Source: www.mynigeria.com

Cardoso explains why food items are expensive in Nigeria

Olayemi Cardoso Olayemi Cardoso

The governor of the Central Bank of Nigeria (CBN), Olayemi Cardoso, has revealed that the massive purchase of food items for the Nigerian government's palliative is contributing to the rising food inflation in the country.

He made this known during the March Monetary Policy Committee (MPC) meeting, published on the apex bank's website.

Recall that MPC raised the benchmark interest rate to 24.75% from 22.75%, which it said was to tackle high inflation.
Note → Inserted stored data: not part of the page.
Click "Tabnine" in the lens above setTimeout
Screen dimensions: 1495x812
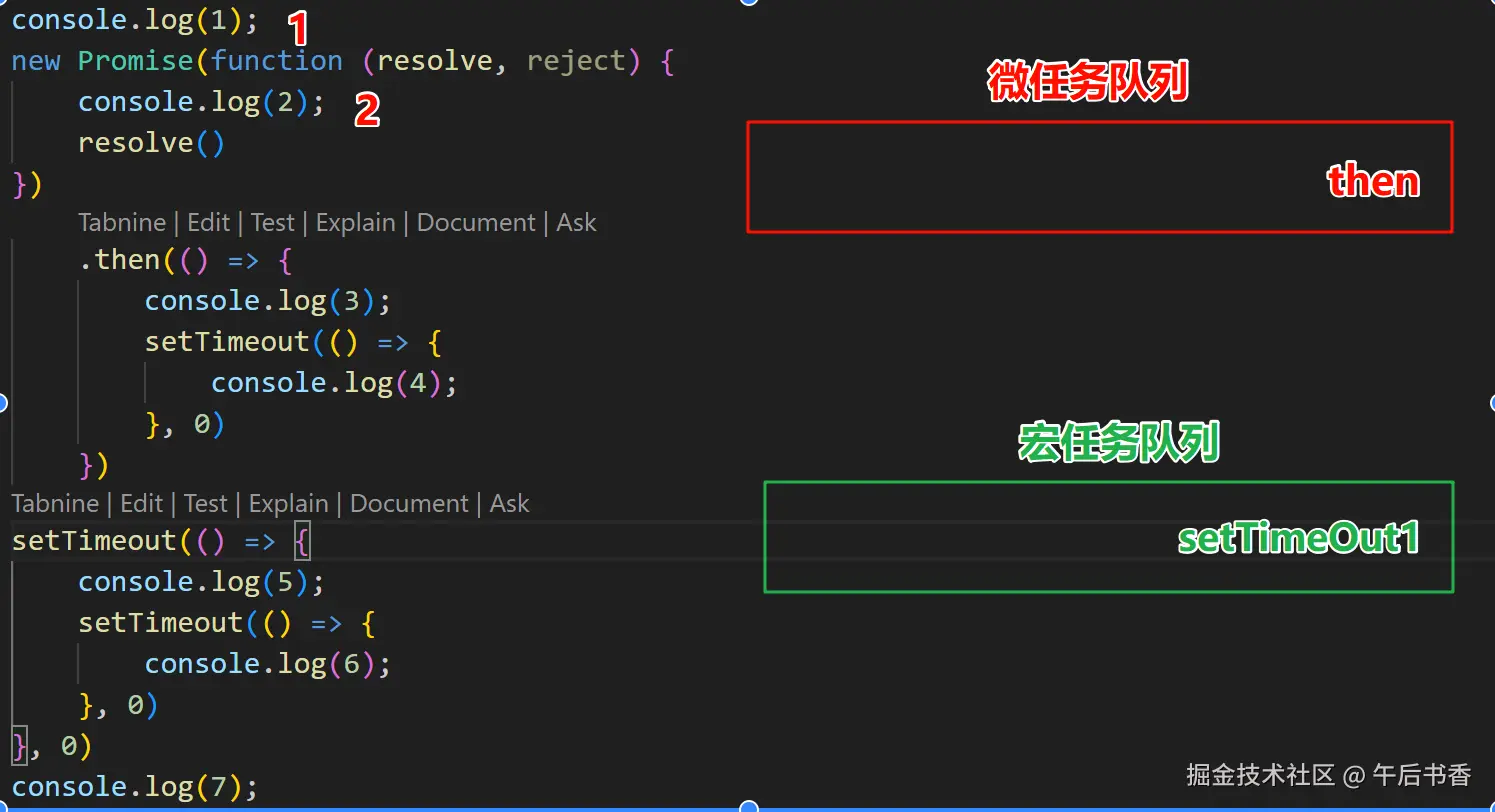[54, 503]
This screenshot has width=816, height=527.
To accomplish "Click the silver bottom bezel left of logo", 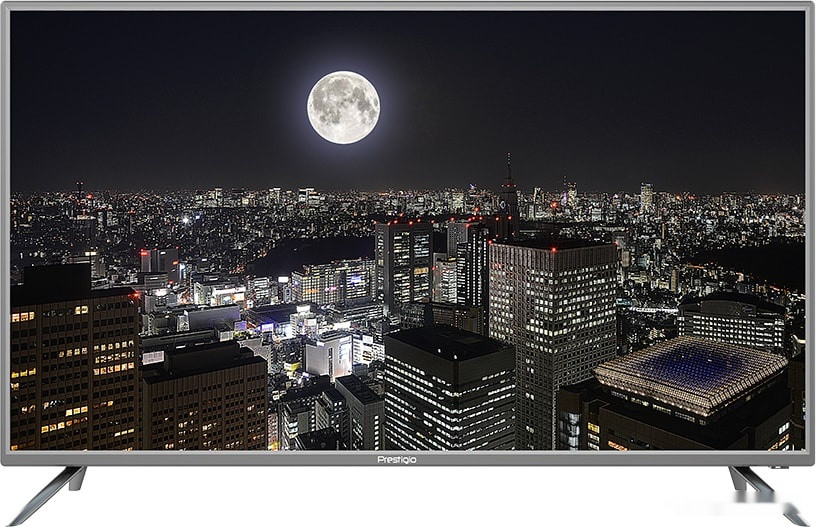I will [x=200, y=459].
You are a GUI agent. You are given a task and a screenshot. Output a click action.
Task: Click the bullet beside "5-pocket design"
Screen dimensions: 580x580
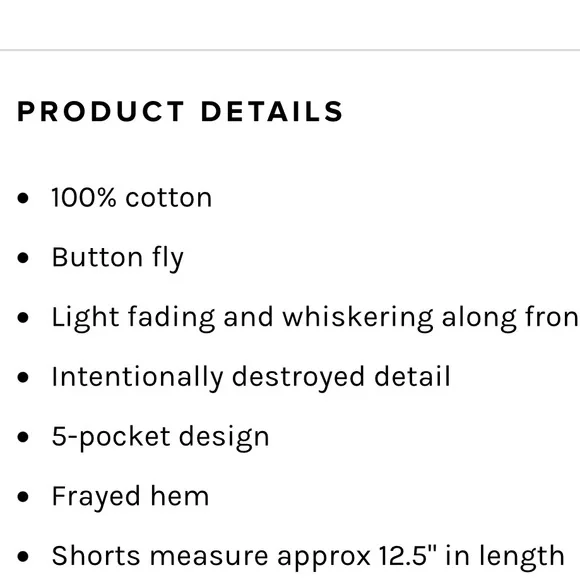pyautogui.click(x=23, y=437)
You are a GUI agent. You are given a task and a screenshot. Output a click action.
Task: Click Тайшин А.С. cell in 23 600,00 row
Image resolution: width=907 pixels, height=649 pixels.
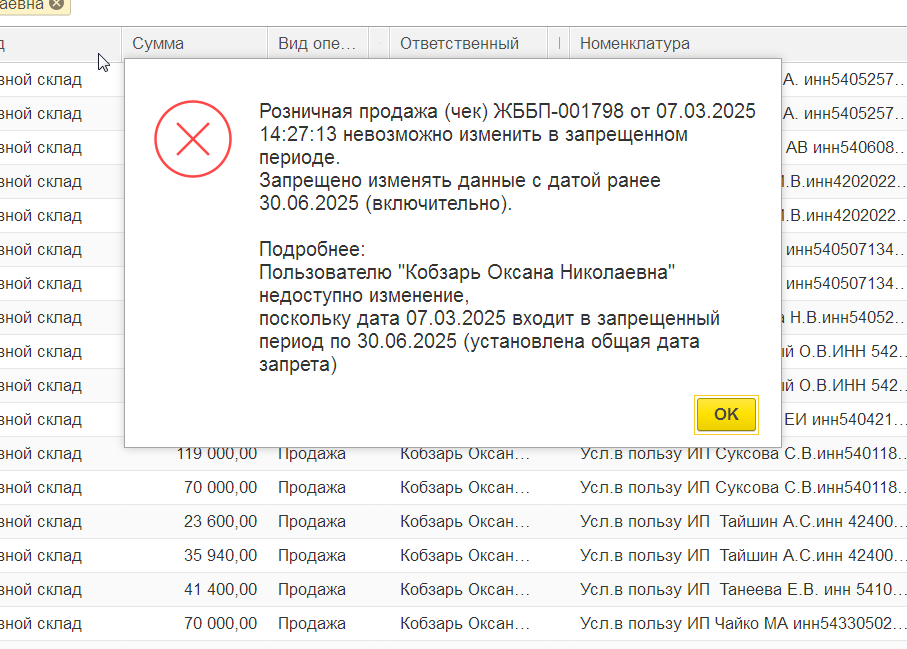click(738, 521)
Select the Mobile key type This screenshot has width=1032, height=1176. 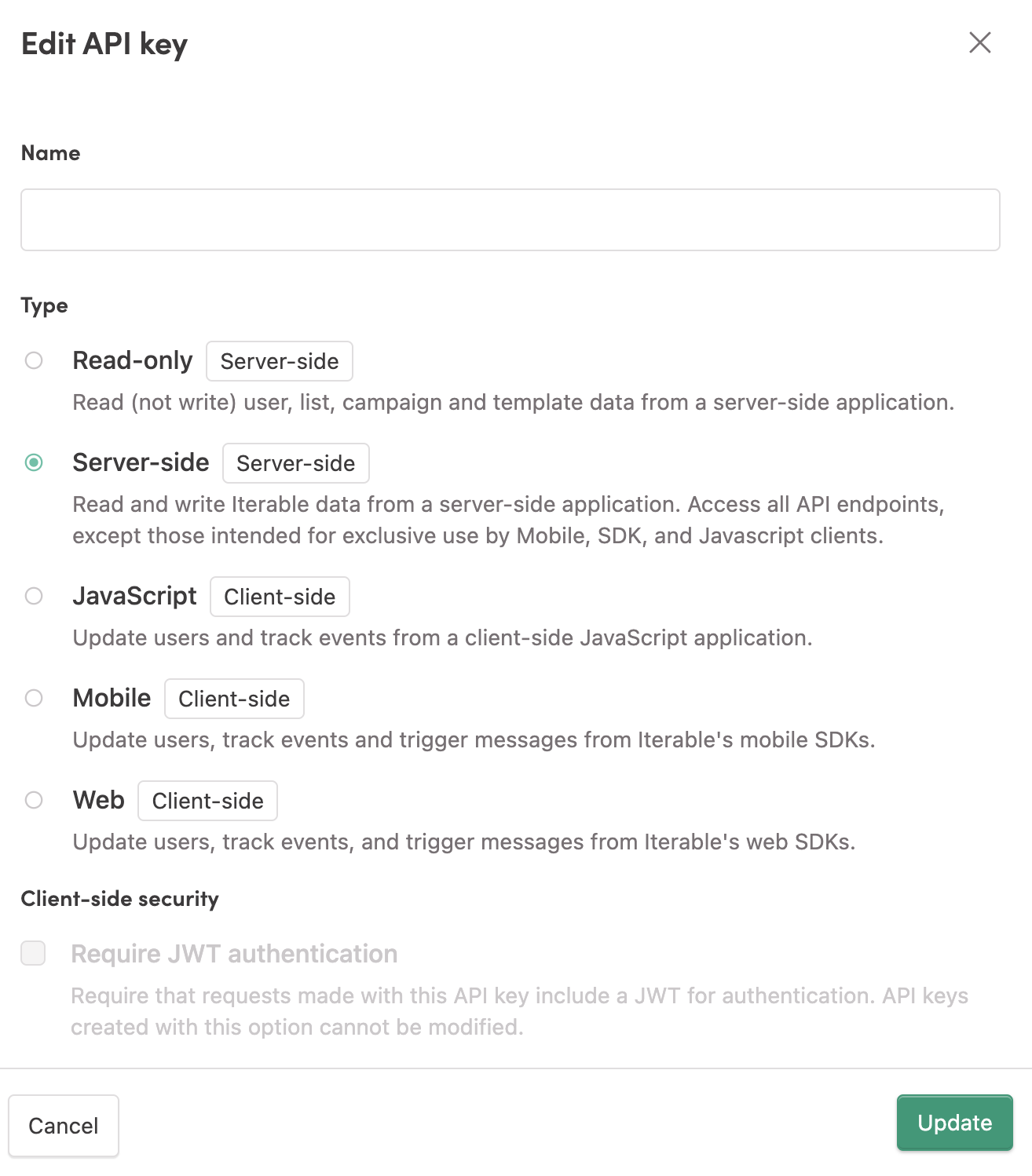[x=33, y=698]
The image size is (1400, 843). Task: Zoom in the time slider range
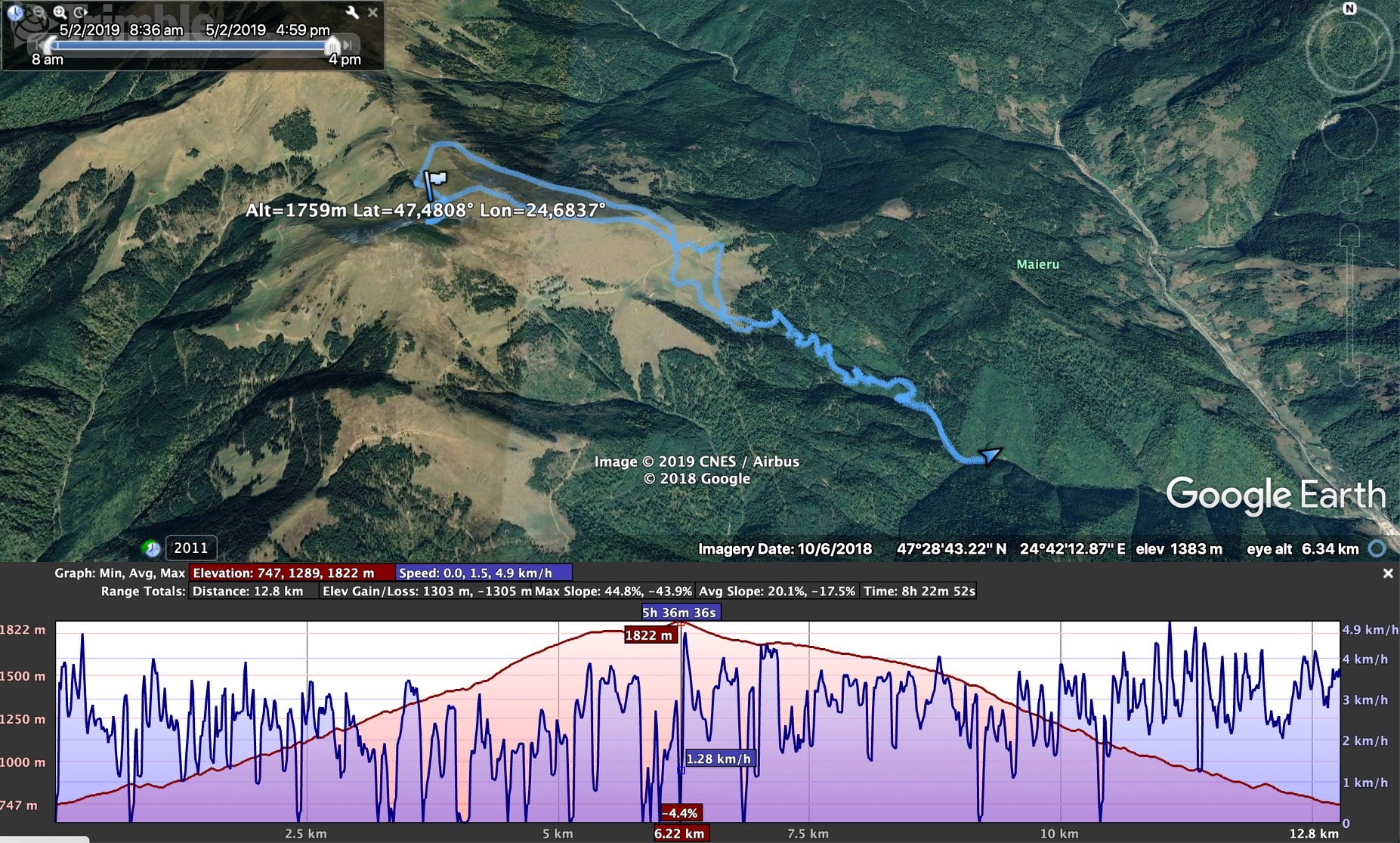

However, Nigeria's inflation rate increased to 33.2% in March, with food inflation hitting 40.01%, a yearly increase of 15.56 percentage points from 24.45% recorded in March 2023.

The National Bureau of Statistics (NBS) stated that the rising prices of items such as garri, millet, yam tuber, water yam, and others could cause the surge in food inflation.

The Nigerian government approved N5 billion for each state and the Federal Capital Territory following the removal of petrol subsidy to enable them to purchase food items for distribution to people experiencing poverty. The CBN governor noted that inflationary pressure had failed to thaw despite the rise in interest rates in February.

According to Cardoso, inflationary pressure remains high despite notable stability in the FX market, which results from decisions made at the MPC meeting. Punch reports that the CBN boss further said that the fiscal authorities better handled the new sources of inflation to complement monetary policy efforts.

Bala Bello, another MPC member, said both food and core inflation increased in February 2024, underpinning the rise in headline inflation to 31.70% from 29.90% in the previous month.

"Inflation is currently unacceptably high and requires decisive and coordinated efforts to curb it, given its adverse impact on citizens' purchasing power, investment decisions and broad output performance," he said.

Bala stated that the federal government's programmes addressing food insecurity, such as releasing grains from the strategic reserves, distributing seeds and fertilisers, and supporting dry-season farming, are essential and commendable.